En ce sens, la Caisse justifie avoir procédé à une notification préalable en invitant Monsieur [P] [G] à faire valoir ses observations par courrier du 16 juin 2023 avant de lui notifier une pénalité financière à hauteur de 367 euros ; étant précisé qu’à ce stade Monsieur [P] [G] ne semble pas contester être redevable de la somme de 367 euros, celui-ci ayant demandé un échelonnement par courrier du 17 septembre 2024 adressé à la [7].
Dès lors, il y a lieu de confirmer le prononcé de la pénalité, c’est à bon droit que la [7] a engagé la procédure de pénalité financière à son encontre et de le condamner au paiement de la somme de 167 euros, correspondant au solde de la pénalité financière non encore acquitté.
Sur les demandes accessoires :Monsieur [P] [G] [S], partie perdante, sera condamné aux dépens en application de l’article 696 du Code de procédure civile.
Il convient d’ordonner l’exécution provisoire en application des dispositions de l’article R. 142-10-6 du Code de la sécurité sociale.
PAR CES MOTIFS :
Le Tribunal, aprè en avoir délibéré conformément à la loi, statuant publiquement, par jugement contradictoire et en premier ressort, mis à disposition au greffe,
DECLARE Monsieur [P] [G] [S] recevable en son recours mais mal fondé ;
CONFIRME le bienfondé de la décision de la [6] de procéder à la suspension de l’allocation de solidarité aux personnes âgées au profit de Monsieur [S] [P] [G] pour la période du 1er janvier 2021 au 31 décembre 2021 et l’indu de 5.150,04 euros en résultant ;
CONFIRME le bienfondé de la pénalité financière notifié par la [6] à Monsieur [S] [P] [G] le 24 juillet 2023 à hauteur de 367 euros ;
CONDAMNE Monsieur [S] [P] [G] à payer à la [6] la somme de 167 euros correspondant au solde restant dû au titre de la pénalité financière notifiée le 24 juillet 2023 ;
DEBOUTE Monsieur [P] [G] [S] de l’ensemble de ses demandes ;
CONDAMNE Monsieur [P] [G] [S] aux dépens ;
ORDONNE l’exécution provisoire.
Fait et jugé à [Localité 11] le 02 Avril 2025.
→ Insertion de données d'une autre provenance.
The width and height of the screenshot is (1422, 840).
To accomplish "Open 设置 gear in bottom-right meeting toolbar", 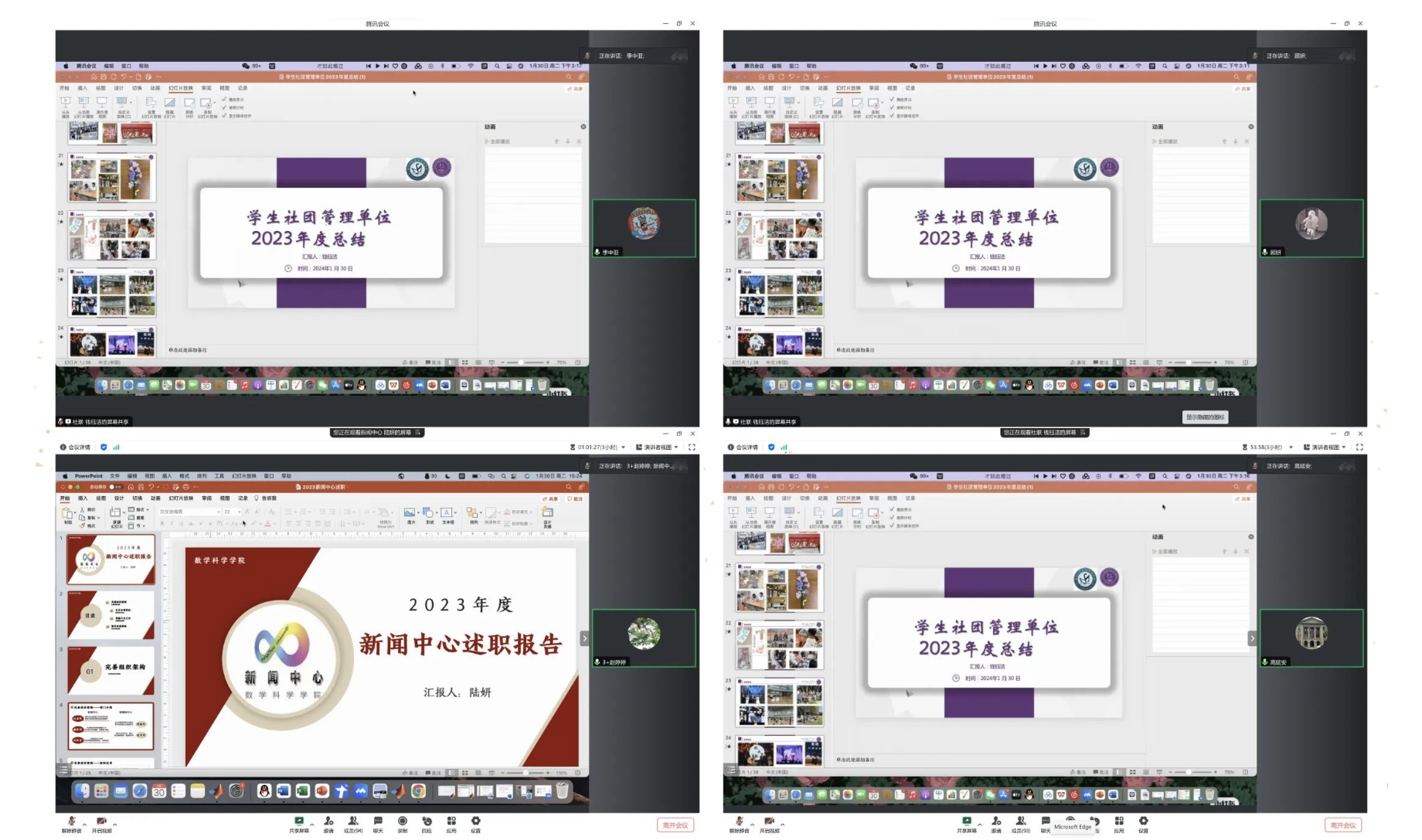I will [1143, 821].

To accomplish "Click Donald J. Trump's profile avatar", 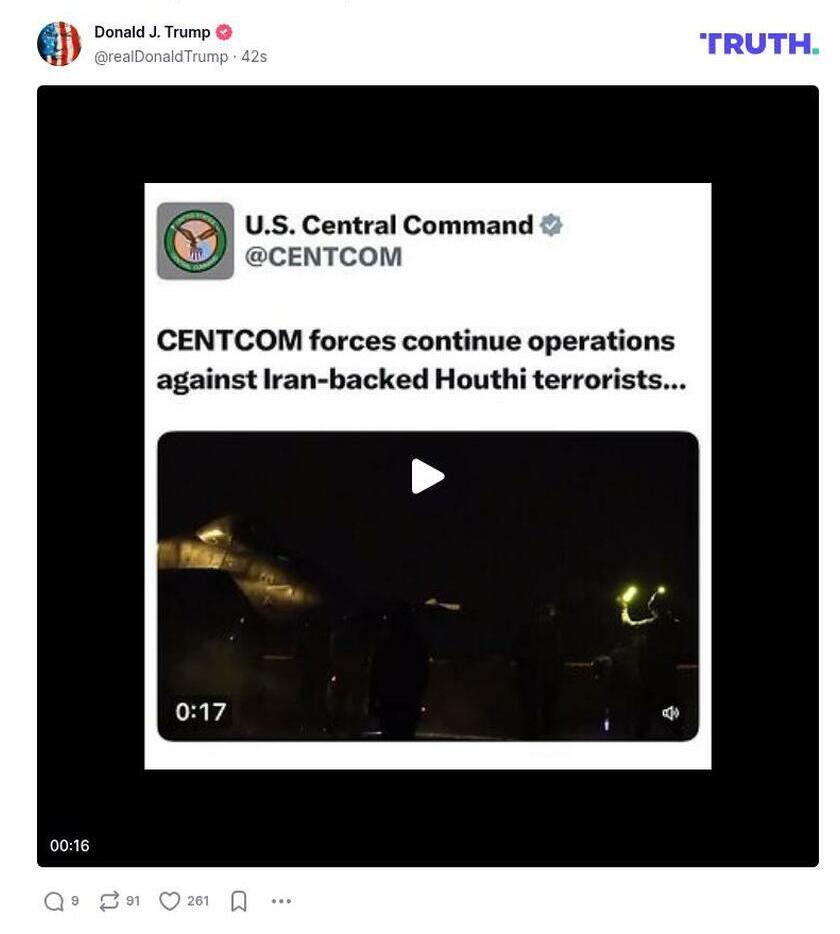I will pyautogui.click(x=59, y=43).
La Greffière La Présidente
N° RG 23/03024 – N° Portalis 352J-W-B7H-C2WKC
EXPÉDITION exécutoire dans l’affaire :
Demandeur : M. [S] [Z]
Défendeur : [5]
EN CONSÉQUENCE, LA RÉPUBLIQUE FRANÇAISE mande et ordonne :
A tous les huissiers de justice, sur ce requis, de mettre ladite décision à exécution,
Aux procureurs généraux et aux procureurs de la République près les tribunaux judiciaires d’y tenir la main,
A tous commandants et officiers de la force publique de prêter main forte lorsqu’ils en seront légalement requis.
En foi de quoi la présente a été signée et délivrée par nous, Directeur de greffe soussigné au greffe du Tribunal judiciaire de Paris.